How to choose the right tool in IBM Watson Studio

Inge Halilovic
8 min readJul 19, 2019

Watson Studio provides a range of tools for users with all levels of experience in preparing, analyzing, and modeling data, from beginner to expert.

To pick the right tool, consider these factors.

The type of data you have:

  • Tabular data in delimited files or relational data in remote data sources
  • Image files
  • Textual data in documents

The type of tasks you need to do:

  • Prepare data: cleanse, shape, visualize, organize, and validate data.
  • Analyze data: identify patterns and relationships in data, and display insights.
  • Build models: build, train, test, and deploy models to classify data, make predictions, or optimize decisions.

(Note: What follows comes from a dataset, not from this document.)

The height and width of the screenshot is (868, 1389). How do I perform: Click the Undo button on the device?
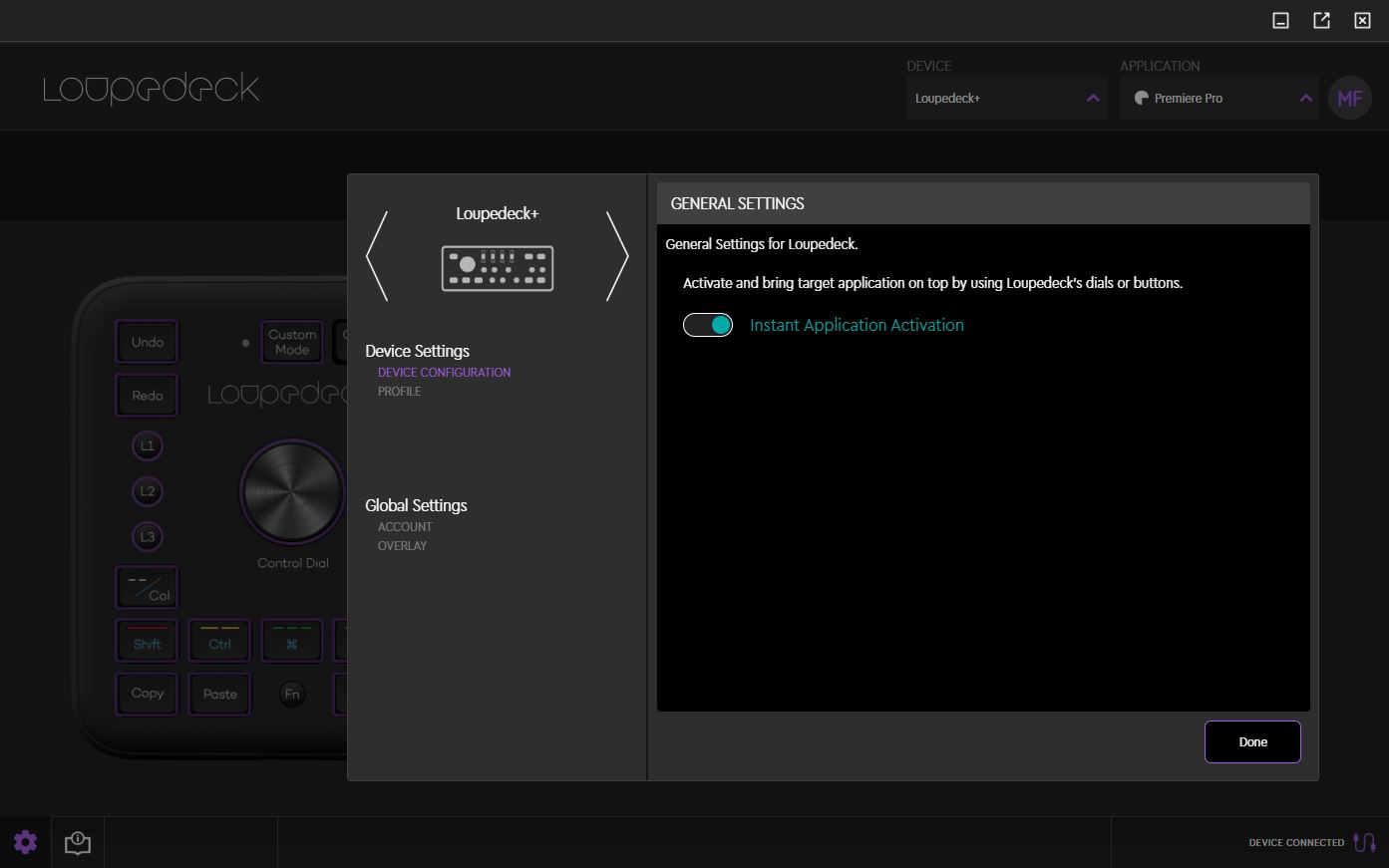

How much automation you want:

  • Code editor tools: Use the Jupyter notebook editor or the RStudio IDE to write code to work with any type of data and do any type of task.
  • Graphical canvas tools: Use menus and drag-and-drop to visually program. Build dashboards to analyze data or build multi-step flows to prepare data, analyze data, or build models.
  • Automatic builder tools: Use to build and train models with very limited user input.

Note: This information is also in the Watson Studio documentation, where we’ll keep it up-to-date when more tools are added to Watson Studio.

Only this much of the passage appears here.